Das um 520 errichtete Mausoleum Theoderichs des Großen ist der einzige erhaltene Grabbau eines germanischen Königs aus der Völkerwanderungszeit – allein das macht es zu einem singulären Monument. Während sich Ravennas Ruhm sonst auf die leuchtenden Goldmosaiken gründet, steht hier ein Bauwerk im Mittelpunkt, das ganz aus Stein und Konstruktion spricht. Anders als die Backsteinkirchen der Stadt wirkt der helle Quaderbau aus istrischem Kalkstein beinahe archaisch, fast wuchtig. Sein eigentliches Rätsel ist die Kuppel: Sie besteht aus einem einzigen, gewaltigen Monolithen, einem Steinblock von mehreren hundert Tonnen Gewicht, den die Baumeister auf den zehneckigen Unterbau hoben. Wie das mit den Mitteln der Zeit gelang, beschäftigt Bauforscher bis heute. Zwölf Henkel am Rand des Blocks, jeder mit dem Namen eines Apostels versehen, dienten vermutlich dem Transport – ein stummer Hinweis auf die enorme logistische Leistung. Im Obergeschoss steht die Porphyrwanne, die als Sarkophag des Königs gedient haben soll. Theoderich, der Ostgotenkönig, der Italien von Ravenna aus regierte, ließ sich hier einen Grabbau errichten, der bewusst an antike Vorbilder anknüpfte und zugleich die Eigenständigkeit seiner Herrschaft betonte. Das Mausoleum liegt etwas außerhalb des Zentrums im Grünen und gehört zu den acht Welterbe-Bauten Ravennas. Es bildet einen reizvollen Kontrast zu den Mosaiken-Monumenten: kein Gold, keine Bilder, sondern die nackte Wucht eines Steinbaus, der seit anderthalb Jahrtausenden steht. Wer den Bogen von der byzantinischen Bildkunst zur gotischen Baukunst schlagen will, sollte den kurzen Weg hierher nicht scheuen.
Ein heller, fast archaisch wirkender Quaderbau aus istrischem Kalkstein, deutlich anders als die Backsteinkirchen der Stadt. Erwarten Sie keine Mosaiken, sondern die nackte Wucht der Steinarchitektur: einen zehneckigen Unterbau und darüber die berühmte Kuppel aus einem einzigen Monolithen, an dessen Rand zwölf Henkel mit Apostelnamen sitzen. Im Obergeschoss steht die Porphyrwanne, die als Sarkophag gedient haben soll.

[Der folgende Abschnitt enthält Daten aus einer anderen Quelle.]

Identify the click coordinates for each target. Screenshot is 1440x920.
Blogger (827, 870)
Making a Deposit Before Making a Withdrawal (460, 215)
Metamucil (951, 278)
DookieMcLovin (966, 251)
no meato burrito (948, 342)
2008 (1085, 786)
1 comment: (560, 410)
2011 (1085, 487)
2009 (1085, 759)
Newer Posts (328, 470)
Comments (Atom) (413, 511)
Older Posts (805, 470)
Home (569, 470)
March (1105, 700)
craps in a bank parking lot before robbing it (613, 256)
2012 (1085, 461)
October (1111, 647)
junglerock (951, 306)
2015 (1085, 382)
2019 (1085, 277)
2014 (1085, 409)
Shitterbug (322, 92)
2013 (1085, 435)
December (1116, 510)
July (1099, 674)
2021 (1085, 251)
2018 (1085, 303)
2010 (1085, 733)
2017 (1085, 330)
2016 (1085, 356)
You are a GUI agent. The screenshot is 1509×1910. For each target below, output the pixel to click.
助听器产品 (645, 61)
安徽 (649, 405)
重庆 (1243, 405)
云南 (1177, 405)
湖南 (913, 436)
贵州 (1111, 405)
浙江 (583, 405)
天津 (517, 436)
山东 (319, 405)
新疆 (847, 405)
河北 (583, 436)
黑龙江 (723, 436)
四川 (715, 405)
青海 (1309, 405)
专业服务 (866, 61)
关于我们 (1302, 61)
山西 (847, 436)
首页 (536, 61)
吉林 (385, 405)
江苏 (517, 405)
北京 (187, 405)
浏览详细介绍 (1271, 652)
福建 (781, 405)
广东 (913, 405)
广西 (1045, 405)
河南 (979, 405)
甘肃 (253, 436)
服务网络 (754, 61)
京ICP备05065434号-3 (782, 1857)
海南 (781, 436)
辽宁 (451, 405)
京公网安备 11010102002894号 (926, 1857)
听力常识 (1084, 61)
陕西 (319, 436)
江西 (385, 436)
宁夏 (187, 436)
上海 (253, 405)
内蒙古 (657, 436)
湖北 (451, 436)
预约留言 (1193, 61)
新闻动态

Theoderich der Große, der Ostgotenkönig, der Italien von Ravenna aus regierte, ließ das Mausoleum um 520 errichten. Der Bau knüpft an antike Vorbilder an und betont zugleich die Eigenständigkeit gotischer Herrschaft. Seine monolithische Kuppel ist eine bautechnische Sondertat der Spätantike. Heute gehört das Mausoleum zu den acht frühchristlichen und gotischen Monumenten Ravennas, die zum UNESCO-Welterbe zählen.